● MATERIAL FOR THIS TASK:
>> START

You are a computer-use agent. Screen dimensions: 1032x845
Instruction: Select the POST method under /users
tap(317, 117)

>> END
>> START

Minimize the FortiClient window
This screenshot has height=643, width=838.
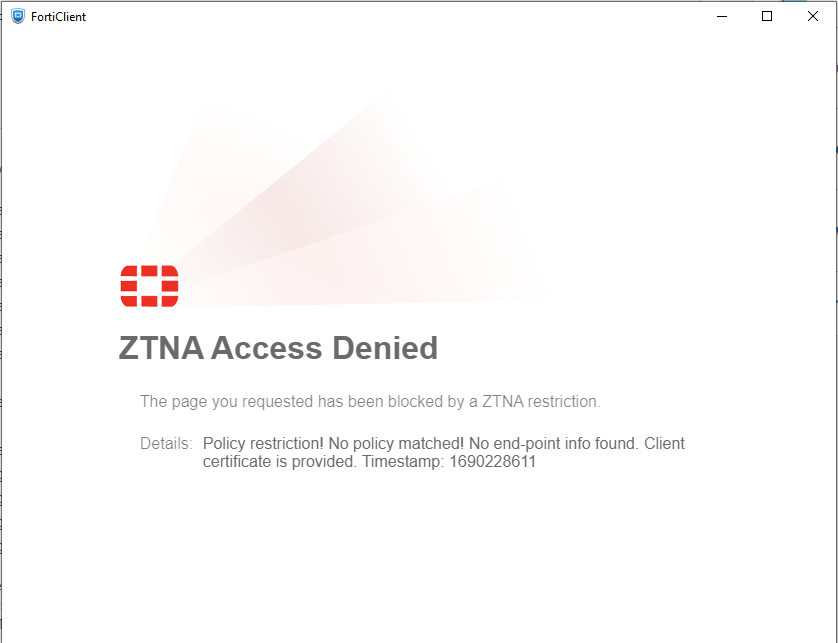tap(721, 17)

>> END

● THE TASK:
Return the rows as they stand, beginning with the line that contains "You are a computer-use" and continuing through the line that contains "tap(317, 117)".

● SOLUTION TO THIS EXERCISE:
You are a computer-use agent. Screen dimensions: 1032x845
Instruction: Select the POST method under /users
tap(317, 117)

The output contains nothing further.